Staff turnover at nursing homes is appalling. Raising the minimum wage could help.
Raising the minimum wage is one way Congress and the Biden administration could start to fix America’s long-term care crisis.
The minimum wage will not be increased as part of the Covid-19 relief bill passed by the Senate this weekend and expected to be approved by the House this week. It did not comport with the Senate’s finicky rules about what provisions could be included in a bill passed under the “budget reconciliation” process. But there is still some optimism that a minimum wage increase could pass this Congress, and with bipartisan support; a handful of Republican senators have expressed interest in the issue.
And if Democrats and Republicans did manage to reach a deal on raising the minimum wage, it could make a real difference addressing a problem identified in new research published this month in Health Affairs: The constant turnover of the nursing staffs at America’s nursing homes, which erodes the quality of care received by the 1.5 million patients who live in long-term care facilities.
The study’s authors — Ashvin Gandhi and Huizi Yu of UCLA, along with David Grabowski at Harvard — made a startling discovery after examining data from more than 15,500 nursing homes: On average, there is near-total turnover in nursing staff at long-term care facilities every year. Turnover rates either approach or exceed 100 percent for registered nurses, licensed practical nurses, and certified nursing assistants, depending on the metric used.
Patient care is likely suffering as a result. During the Covid-19 pandemic, the researchers wrote, more infection control violations might have resulted from new staff members who were less familiar with the protocols. At least 172,000 nursing home residents and workers have died during the pandemic.
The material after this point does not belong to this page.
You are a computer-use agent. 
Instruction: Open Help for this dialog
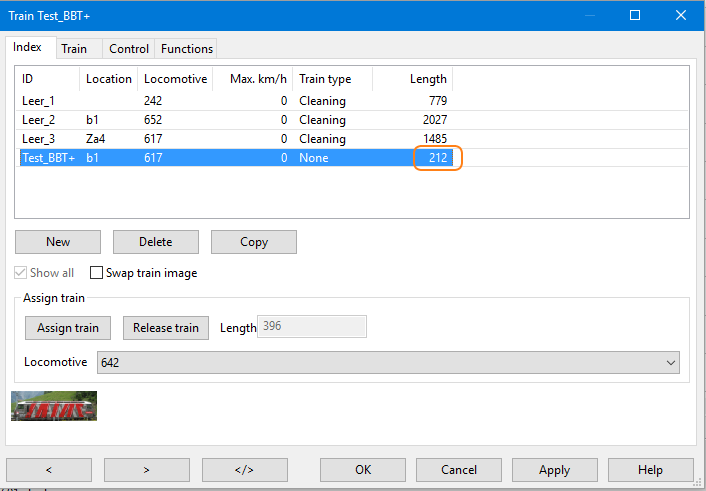click(650, 469)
But the risks to patients if their nurses are constantly changing were already well substantiated in the research literature before the current public health emergency.
“New staff members might not be as familiar with the facility’s residents and practices, which may lead to quality problems,” the authors explained in their introduction. “For example, high rates of turnover have been found to lead to more rehospitalizations and more frequent use of physical restraints.”
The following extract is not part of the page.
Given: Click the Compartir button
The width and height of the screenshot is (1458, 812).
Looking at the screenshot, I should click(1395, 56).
The retention problem is bigger than compensation: Registered nurses, for example, make $35 an hour on average, well beyond the scope of any minimum wage hike. Burnout is one likely culprit, given the emotional and physical difficulty of this work. The researchers also found that for-profit facilities, and those owned by large chains, saw higher turnover rates.
But low pay has been a chronic problem for retaining nursing-home staff, which is why raising the minimum wage could help to alleviate — if not solve — the problem described in this study.
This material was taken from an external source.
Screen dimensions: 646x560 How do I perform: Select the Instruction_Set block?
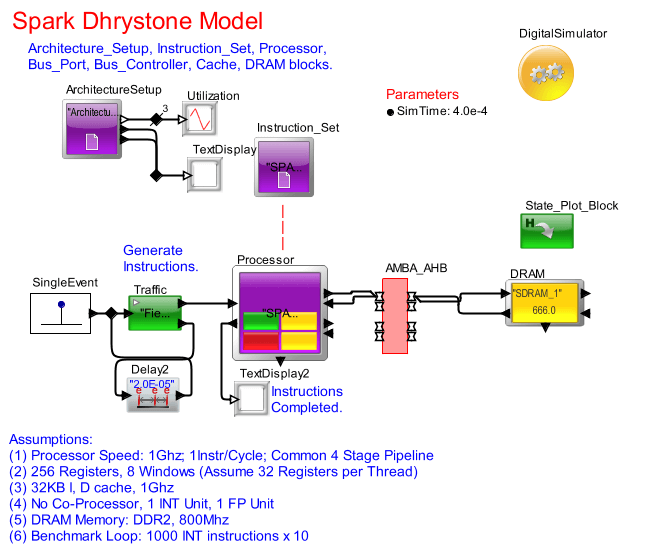coord(283,165)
In particular, certified nursing assistants could benefit. CNAs, who work under more senior nurses, provide basic care to long-term care patients and help them with daily activities. Those duties include helping patients with bathing, measuring vital signs and conveying any worrying information to nurses, serving meals and helping patients eat, and turning or repositioning less mobile patients.
For that work, they often make wages near the minimum. The average hourly wage for a CNA in 2019 was $14.25, according to the Bureau of Labor Statistics, below the new $15 minimum wage that many Democrats want to set. But some make as little as $10 an hour, according to BLS, which means even a more modest increase from the current $7.25 federal minimum wage could provide those health workers with more economic security.
“Nursing home work is demanding and it stands to reason that many staff can make similar wages working other jobs,” Grabowski told me. “Low wages are not only the reason for staff turnover but raising wages would have a major impact on staff retention.”
It would cost money: A Congressional Budget Office estimate on Democrats’ Raise the Wage Act found Medicaid spending would increase by $16 billion over 10 years, in part because Medicaid covers a lot of long-term care in the US.
The Health Affairs study’s authors propose other suggestions for addressing retention, including making this information easily available both to give patients more transparency about specific facilities and to encourage those facilities to work on retaining their workers. Lawmakers could also mandate other benefits, such as health insurance and paid leave, or incentivize continuing education to give CNAs specifically upward mobility in their work.
Raising the minimum wage might, broadly speaking, create some benefits and some tradeoffs. But this new research indicates it would also be one way to ensure the most vulnerable patients get the care that they deserve.